◆ **Task prompt**:
Copy out, word for word, the stretch of the post about India's election manifestos from "This led me to try" through "subsequent blog post.".

◆ **Selected passage**:
--------------------

Slightly more than a year back India went through the 2019 general elections.
At the time, the country primarily had 2 parties in the fray: the Bhartiya Janta Party, a party that won with a significant majority in the previous 2014 elections, and the Indian National Congress, a party that has historically governed for most of modern India’s history.
Politics in India is a messy, complicated affair, and for someone like me who found the barrage of potential schemes and regulations daunting, doubly so. Even the election manifestos released by each party are not that easy to comprehend, which is not a good thing, since I believe people should know what they’re voting for.
This led me to try and analyze the manifestos the only way I know how: via R!
But that wasn’t enough. I didn’t want only me to know the results of my analysis, I wanted to share it with anybody who’s interested. This led me to 2 options:
A Shiny app would let users play around with my R code, in an intuitive, interactive manner. This could be any user with access to internet. A Plumber API would let users do the same, albeit with some technical knowledge required, thereby limiting the potential reach of my app.
Thus, my first Shiny app was born. I’m planning on working on a Plumber API soon, and I will be covering it in a subsequent blog post.
This blog post will be divided into 2 parts.
- The first part will deal with the actual analysis, including data tidying, tokenization, visualizations, and more.
- The second part will revolve around converting my code into a Shiny app.
Let’s begin.

--------------------

◆ **Given material**:
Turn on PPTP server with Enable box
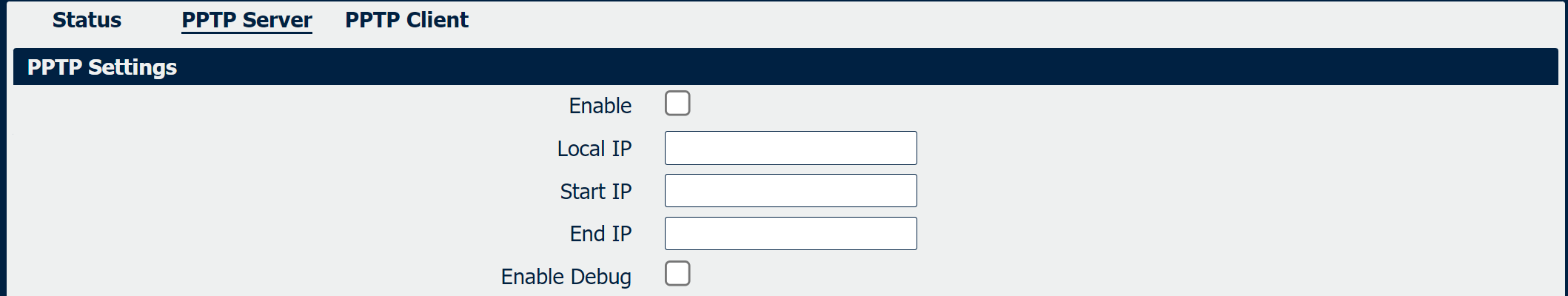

--------------------

◆ **Completed exercise**:
This led me to try and analyze the manifestos the only way I know how: via R!
But that wasn’t enough. I didn’t want only me to know the results of my analysis, I wanted to share it with anybody who’s interested. This led me to 2 options:
A Shiny app would let users play around with my R code, in an intuitive, interactive manner. This could be any user with access to internet. A Plumber API would let users do the same, albeit with some technical knowledge required, thereby limiting the potential reach of my app.
Thus, my first Shiny app was born. I’m planning on working on a Plumber API soon, and I will be covering it in a subsequent blog post.